**About this exercise**
Copy the records. Keep every line exactly as it is.

[Extracted records]
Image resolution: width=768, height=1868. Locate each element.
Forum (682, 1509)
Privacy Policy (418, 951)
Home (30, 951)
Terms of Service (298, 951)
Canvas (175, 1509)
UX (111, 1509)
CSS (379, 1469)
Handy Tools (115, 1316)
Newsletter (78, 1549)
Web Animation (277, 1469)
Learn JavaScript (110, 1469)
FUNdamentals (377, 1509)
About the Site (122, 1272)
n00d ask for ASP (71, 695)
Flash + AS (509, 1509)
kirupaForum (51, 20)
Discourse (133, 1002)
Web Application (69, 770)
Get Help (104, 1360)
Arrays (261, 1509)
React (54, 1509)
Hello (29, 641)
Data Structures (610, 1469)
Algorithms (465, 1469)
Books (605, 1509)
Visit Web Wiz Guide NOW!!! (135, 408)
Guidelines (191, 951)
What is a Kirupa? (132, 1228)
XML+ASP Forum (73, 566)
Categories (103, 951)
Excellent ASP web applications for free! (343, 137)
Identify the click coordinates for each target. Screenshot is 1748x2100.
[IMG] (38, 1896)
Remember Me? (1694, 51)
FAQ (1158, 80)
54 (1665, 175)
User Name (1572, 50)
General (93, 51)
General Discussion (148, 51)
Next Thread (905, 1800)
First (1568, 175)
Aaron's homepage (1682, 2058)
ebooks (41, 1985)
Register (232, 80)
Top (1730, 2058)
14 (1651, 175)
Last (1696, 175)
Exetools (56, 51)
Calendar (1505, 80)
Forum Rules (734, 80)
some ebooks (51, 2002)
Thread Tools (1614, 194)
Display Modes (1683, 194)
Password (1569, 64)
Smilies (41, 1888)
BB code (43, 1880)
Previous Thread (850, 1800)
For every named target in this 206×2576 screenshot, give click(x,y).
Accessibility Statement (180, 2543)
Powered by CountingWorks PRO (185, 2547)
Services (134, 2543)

**Response for this exercise**
Image resolution: width=768, height=1868. Locate each element.
Forum (682, 1509)
Privacy Policy (418, 951)
Home (30, 951)
Terms of Service (298, 951)
Canvas (175, 1509)
UX (111, 1509)
CSS (379, 1469)
Handy Tools (115, 1316)
Newsletter (78, 1549)
Web Animation (277, 1469)
Learn JavaScript (110, 1469)
FUNdamentals (377, 1509)
About the Site (122, 1272)
n00d ask for ASP (71, 695)
Flash + AS (509, 1509)
kirupaForum (51, 20)
Discourse (133, 1002)
Web Application (69, 770)
Get Help (104, 1360)
Arrays (261, 1509)
React (54, 1509)
Hello (29, 641)
Data Structures (610, 1469)
Algorithms (465, 1469)
Books (605, 1509)
Visit Web Wiz Guide NOW!!! (135, 408)
Guidelines (191, 951)
What is a Kirupa? (132, 1228)
XML+ASP Forum (73, 566)
Categories (103, 951)
Excellent ASP web applications for free! (343, 137)
Identify the click coordinates for each target. Screenshot is 1748x2100.
[IMG] (38, 1896)
Remember Me? (1694, 51)
FAQ (1158, 80)
54 (1665, 175)
User Name (1572, 50)
General (93, 51)
General Discussion (148, 51)
Next Thread (905, 1800)
First (1568, 175)
Aaron's homepage (1682, 2058)
ebooks (41, 1985)
Register (232, 80)
Top (1730, 2058)
14 (1651, 175)
Last (1696, 175)
Exetools (56, 51)
Calendar (1505, 80)
Forum Rules (734, 80)
some ebooks (51, 2002)
Thread Tools (1614, 194)
Display Modes (1683, 194)
Password (1569, 64)
Smilies (41, 1888)
BB code (43, 1880)
Previous Thread (850, 1800)
For every named target in this 206×2576 screenshot, give click(x,y).
Accessibility Statement (180, 2543)
Powered by CountingWorks PRO (185, 2547)
Services (134, 2543)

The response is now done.